The Chief Minister of a communist ruled state calls up the Union Communications Minister and ignites a revolution. Not a Naxalbari redux, but mobiles phones have broken through the barriers of class in its decade old Indian existence. The hawaii chappal sized handsets have shrank to become pendants hanging from the neck. The CEO's symbol of affluence is now a necessary evil for the chowkidar.
A payment from a newspaper for my efforts in publishing a city guide funded my first mobile phone. It was to me a symbol of my self-sufficiency, an avenue for future growth and a balm for my father's incessant worries about my well-being. But the initial ecstasy lasted as long as my first recharge (my mobile woes demand a separate post, more about them later).

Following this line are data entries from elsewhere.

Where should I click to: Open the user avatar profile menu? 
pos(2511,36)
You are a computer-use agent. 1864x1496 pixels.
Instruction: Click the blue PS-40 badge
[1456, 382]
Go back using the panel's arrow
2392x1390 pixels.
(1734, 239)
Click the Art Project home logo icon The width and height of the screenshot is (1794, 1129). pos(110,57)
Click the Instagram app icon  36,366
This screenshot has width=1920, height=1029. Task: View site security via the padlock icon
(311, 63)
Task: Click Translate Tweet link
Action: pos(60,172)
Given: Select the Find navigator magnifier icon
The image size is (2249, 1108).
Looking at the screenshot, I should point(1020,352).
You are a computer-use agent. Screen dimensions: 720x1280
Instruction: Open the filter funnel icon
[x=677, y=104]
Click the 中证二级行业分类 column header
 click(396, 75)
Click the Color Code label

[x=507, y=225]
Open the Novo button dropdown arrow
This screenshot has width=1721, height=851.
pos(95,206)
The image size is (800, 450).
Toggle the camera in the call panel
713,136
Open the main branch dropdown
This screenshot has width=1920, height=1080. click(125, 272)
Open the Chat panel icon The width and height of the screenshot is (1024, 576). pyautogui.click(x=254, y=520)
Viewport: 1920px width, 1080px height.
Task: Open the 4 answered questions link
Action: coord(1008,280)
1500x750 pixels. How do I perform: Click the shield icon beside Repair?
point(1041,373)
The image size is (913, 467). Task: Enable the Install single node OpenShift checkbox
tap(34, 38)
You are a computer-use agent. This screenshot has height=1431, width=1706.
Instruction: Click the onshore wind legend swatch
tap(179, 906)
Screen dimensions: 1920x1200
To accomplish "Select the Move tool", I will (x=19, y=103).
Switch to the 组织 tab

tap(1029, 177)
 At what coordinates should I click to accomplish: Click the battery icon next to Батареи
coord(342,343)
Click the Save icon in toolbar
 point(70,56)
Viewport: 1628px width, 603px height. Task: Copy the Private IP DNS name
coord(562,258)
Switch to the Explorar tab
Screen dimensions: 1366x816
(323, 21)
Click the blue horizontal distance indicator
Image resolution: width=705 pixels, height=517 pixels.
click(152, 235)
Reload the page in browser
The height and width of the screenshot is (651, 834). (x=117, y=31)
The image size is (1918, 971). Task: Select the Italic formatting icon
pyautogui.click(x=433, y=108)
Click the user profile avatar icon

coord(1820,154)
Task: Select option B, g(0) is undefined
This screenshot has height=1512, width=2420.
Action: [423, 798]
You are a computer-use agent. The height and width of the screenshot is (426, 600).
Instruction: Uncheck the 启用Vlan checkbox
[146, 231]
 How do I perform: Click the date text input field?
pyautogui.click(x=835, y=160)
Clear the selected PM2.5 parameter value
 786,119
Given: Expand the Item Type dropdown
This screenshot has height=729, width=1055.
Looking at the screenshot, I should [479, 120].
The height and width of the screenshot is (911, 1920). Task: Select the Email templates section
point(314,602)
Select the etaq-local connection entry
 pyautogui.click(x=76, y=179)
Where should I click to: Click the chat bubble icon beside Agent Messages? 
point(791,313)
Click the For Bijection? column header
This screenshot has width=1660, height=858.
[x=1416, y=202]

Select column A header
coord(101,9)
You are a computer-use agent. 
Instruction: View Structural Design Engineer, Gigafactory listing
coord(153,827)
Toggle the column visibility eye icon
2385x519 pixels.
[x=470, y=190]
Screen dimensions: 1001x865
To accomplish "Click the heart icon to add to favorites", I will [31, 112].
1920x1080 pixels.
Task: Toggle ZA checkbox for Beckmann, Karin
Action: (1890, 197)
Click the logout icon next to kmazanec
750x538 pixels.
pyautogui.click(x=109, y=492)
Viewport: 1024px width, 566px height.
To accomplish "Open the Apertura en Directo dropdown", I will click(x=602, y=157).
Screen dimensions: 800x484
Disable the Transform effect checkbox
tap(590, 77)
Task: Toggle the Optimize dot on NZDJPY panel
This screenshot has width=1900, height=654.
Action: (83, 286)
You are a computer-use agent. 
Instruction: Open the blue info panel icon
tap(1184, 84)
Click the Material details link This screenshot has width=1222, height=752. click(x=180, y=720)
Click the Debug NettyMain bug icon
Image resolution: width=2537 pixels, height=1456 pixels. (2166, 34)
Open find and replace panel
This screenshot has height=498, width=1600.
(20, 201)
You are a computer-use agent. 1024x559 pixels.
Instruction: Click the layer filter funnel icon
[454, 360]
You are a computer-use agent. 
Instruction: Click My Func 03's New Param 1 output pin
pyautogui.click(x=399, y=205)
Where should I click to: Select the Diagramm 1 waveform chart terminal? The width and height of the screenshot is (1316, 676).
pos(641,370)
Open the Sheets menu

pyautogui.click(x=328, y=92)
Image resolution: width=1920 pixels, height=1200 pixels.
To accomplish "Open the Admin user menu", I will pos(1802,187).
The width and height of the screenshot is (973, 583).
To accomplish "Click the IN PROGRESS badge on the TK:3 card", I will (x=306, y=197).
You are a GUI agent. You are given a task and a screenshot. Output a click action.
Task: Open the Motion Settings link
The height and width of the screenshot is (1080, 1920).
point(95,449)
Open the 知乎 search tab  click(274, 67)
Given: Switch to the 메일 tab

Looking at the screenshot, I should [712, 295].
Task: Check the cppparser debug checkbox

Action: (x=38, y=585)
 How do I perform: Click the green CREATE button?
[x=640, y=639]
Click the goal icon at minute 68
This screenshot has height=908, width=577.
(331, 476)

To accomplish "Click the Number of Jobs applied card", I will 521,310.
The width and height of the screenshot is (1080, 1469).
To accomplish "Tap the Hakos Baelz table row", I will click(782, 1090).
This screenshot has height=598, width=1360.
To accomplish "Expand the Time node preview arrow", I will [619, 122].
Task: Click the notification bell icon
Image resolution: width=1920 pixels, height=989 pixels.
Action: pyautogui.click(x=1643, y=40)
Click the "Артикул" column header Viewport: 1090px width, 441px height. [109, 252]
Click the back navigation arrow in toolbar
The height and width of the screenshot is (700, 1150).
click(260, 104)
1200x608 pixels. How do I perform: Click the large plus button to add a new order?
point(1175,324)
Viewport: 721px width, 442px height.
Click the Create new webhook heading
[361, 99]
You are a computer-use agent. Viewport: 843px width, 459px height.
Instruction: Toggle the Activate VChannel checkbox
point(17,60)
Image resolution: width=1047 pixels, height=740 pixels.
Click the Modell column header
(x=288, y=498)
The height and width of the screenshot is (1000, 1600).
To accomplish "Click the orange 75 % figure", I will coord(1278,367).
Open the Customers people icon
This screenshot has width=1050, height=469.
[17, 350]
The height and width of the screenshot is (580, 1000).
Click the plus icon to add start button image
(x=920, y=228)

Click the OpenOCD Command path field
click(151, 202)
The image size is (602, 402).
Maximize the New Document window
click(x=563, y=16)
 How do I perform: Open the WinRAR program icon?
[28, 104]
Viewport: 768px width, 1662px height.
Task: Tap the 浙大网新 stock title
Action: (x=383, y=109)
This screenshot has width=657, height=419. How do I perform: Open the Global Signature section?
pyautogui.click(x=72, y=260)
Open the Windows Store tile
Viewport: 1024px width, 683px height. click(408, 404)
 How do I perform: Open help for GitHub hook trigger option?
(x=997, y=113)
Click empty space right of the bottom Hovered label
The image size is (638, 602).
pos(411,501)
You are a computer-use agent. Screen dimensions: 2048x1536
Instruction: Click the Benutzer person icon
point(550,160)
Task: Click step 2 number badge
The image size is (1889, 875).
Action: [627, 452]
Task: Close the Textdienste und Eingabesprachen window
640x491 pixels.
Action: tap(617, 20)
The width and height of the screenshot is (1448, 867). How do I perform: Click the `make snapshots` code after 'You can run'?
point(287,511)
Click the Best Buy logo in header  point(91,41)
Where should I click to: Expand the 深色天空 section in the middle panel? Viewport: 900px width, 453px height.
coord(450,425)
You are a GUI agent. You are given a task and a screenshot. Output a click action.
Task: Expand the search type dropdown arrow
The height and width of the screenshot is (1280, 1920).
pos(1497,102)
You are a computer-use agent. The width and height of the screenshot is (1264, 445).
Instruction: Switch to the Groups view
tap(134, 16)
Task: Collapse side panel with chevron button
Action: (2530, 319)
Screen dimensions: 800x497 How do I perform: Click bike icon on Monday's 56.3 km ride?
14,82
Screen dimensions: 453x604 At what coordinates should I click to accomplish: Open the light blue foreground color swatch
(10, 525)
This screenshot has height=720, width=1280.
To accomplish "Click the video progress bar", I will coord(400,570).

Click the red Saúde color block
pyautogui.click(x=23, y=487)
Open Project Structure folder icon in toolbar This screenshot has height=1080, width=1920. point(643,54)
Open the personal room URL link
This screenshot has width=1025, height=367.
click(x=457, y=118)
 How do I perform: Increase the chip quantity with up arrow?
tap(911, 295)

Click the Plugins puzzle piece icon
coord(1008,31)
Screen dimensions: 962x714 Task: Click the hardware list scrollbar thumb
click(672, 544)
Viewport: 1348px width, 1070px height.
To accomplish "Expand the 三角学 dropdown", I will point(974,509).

Now when I can talk aloud to myself on a crowded bus and nobody gives a damn (except for the all-ears types in their never ending endeavour of trying to pick some juicy bits). A decade earlier I would have paid for the college education of a psychiatrist's kid. With call rates as low as 75 paise (approximately 0.34 cents) a minute I might as well speak to someone.
In town, out of it, in the loo or out there in the meadows I am never alone and neither are 60 million other Indians.
22 August 2005 marked the tenth anniversary of that momentous phone call. 10 years down the calendar and I can even blog from my mobile!